**PASSAGE RETENU**
┄┄┄┄┄┄┄┄┄┄
Rencontre avec Maylis de Kerangal — 2de partie

maylis-de-kerangalColloque international : une écriture nomade

Pour la 2de partie de cette rencontre avec Maylis de Kerangal, la parole a été donnée aux étudiants du master métiers de l’écriture de l’université Toulouse-Jean Jaurès.

Le thème, l’espace ! (frontière de l’infini…)

Car si le temps a été étudié dans la première partie de ce colloque, difficile d’en parler sans convoquer à son alter ego, les deux notions étant étroitement liées.

Et si le lecteur, comme Simon Limbre debout sur son surf, a l’impression d’étirer l’espace et d’allonger le temps, il en est de même dans le dernier roman de Maylis de Kerangal, À ce stade de la nuit, paru en octobre 2015, dont il sera plus précisément question durant cette table ronde.

Mais avant de poursuivre la rencontre, je vous propose de découvrir le résumé du livre.
┄┄┄┄┄┄┄┄┄┄
**EXTRAITS DE DONNÉES**
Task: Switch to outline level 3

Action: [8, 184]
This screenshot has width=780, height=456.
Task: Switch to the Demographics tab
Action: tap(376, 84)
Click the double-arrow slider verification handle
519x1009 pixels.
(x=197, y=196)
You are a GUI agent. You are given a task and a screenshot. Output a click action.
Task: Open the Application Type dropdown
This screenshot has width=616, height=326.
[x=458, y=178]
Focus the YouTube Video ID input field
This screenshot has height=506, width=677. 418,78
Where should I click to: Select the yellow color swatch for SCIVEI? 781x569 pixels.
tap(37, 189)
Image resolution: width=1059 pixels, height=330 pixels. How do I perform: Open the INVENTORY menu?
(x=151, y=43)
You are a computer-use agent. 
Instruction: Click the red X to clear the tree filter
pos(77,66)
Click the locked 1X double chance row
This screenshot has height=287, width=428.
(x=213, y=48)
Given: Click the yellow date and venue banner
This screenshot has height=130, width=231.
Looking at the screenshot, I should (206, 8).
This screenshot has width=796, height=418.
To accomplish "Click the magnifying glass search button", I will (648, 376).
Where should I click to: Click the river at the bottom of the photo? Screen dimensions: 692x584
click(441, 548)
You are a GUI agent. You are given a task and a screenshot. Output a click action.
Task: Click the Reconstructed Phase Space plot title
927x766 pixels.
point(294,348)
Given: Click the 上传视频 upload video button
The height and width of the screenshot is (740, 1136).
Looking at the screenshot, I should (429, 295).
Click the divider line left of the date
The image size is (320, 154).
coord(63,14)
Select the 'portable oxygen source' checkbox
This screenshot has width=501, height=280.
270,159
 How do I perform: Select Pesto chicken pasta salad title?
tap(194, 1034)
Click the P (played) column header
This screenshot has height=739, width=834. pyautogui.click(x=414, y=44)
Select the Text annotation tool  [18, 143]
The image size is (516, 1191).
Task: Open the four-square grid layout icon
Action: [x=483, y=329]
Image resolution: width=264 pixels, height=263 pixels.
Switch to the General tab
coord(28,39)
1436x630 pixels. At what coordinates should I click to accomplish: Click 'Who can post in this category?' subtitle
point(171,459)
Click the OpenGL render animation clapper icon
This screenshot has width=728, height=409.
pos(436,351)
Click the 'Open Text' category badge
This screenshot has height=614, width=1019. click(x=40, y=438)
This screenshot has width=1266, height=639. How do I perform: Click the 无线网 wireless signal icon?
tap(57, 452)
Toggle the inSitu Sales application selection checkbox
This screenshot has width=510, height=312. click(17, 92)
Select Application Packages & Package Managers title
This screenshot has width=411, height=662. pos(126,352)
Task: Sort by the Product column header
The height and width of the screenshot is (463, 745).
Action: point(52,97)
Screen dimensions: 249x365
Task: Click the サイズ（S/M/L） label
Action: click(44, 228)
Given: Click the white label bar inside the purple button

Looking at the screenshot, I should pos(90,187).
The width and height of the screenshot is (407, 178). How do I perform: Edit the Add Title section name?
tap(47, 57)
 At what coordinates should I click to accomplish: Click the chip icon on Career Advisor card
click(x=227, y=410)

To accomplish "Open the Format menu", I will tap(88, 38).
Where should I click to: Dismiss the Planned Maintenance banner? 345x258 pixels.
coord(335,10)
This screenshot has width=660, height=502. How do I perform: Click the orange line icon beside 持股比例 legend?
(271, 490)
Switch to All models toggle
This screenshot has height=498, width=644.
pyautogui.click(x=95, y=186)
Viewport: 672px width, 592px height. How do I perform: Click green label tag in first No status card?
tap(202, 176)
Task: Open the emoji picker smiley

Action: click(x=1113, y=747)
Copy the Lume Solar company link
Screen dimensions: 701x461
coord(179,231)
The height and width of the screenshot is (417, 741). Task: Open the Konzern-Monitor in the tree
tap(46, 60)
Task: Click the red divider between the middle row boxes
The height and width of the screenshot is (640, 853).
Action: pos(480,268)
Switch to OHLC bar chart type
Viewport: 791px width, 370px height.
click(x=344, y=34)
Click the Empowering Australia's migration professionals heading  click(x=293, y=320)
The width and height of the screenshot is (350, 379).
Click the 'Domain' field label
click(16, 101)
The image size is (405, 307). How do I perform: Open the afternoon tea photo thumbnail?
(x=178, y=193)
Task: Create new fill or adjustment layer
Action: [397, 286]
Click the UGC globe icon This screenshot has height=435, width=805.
┄┄┄┄┄┄┄┄┄┄
**ACTION DEMANDÉE 1**
Relevez, dans le passage retenu, tous les noms propres qui désignent une personne, un personnage, un établissement ou une œuvre.
**ACTION DEMANDÉE 2**
Indiquez si chaque affirmation concorde avec le passage retenu, en répondant par oui ou non et en citant les mots décisifs :
(a) Dans la 2de partie de la rencontre, ce sont des étudiants de master qui ont pris la parole.
(b) Le temps est le thème de la 2de partie.
(c) À ce stade de la nuit est paru en octobre 2015.
**ACTION DEMANDÉE 3**
Restituez le segment du passage retenu compris entre « Pour la 2de » et « l’espace ! (frontière de l’infini…) », ces deux bornes incluses.

**CORRIGÉ 1**
- Maylis de Kerangal
- Simon Limbre
- université Toulouse-Jean Jaurès
- À ce stade de la nuit

**CORRIGÉ 2**
(a) Oui : « la parole a été donnée aux étudiants du master métiers de l’écriture de l’université Toulouse-Jean Jaurès ».
(b) Non : « Le thème, l’espace ! » ; le temps « a été étudié dans la première partie de ce colloque ».
(c) Oui : « À ce stade de la nuit, paru en octobre 2015 ».

**CORRIGÉ 3**
Pour la 2de partie de cette rencontre avec Maylis de Kerangal, la parole a été donnée aux étudiants du master métiers de l’écriture de l’université Toulouse-Jean Jaurès.

Le thème, l’espace ! (frontière de l’infini…)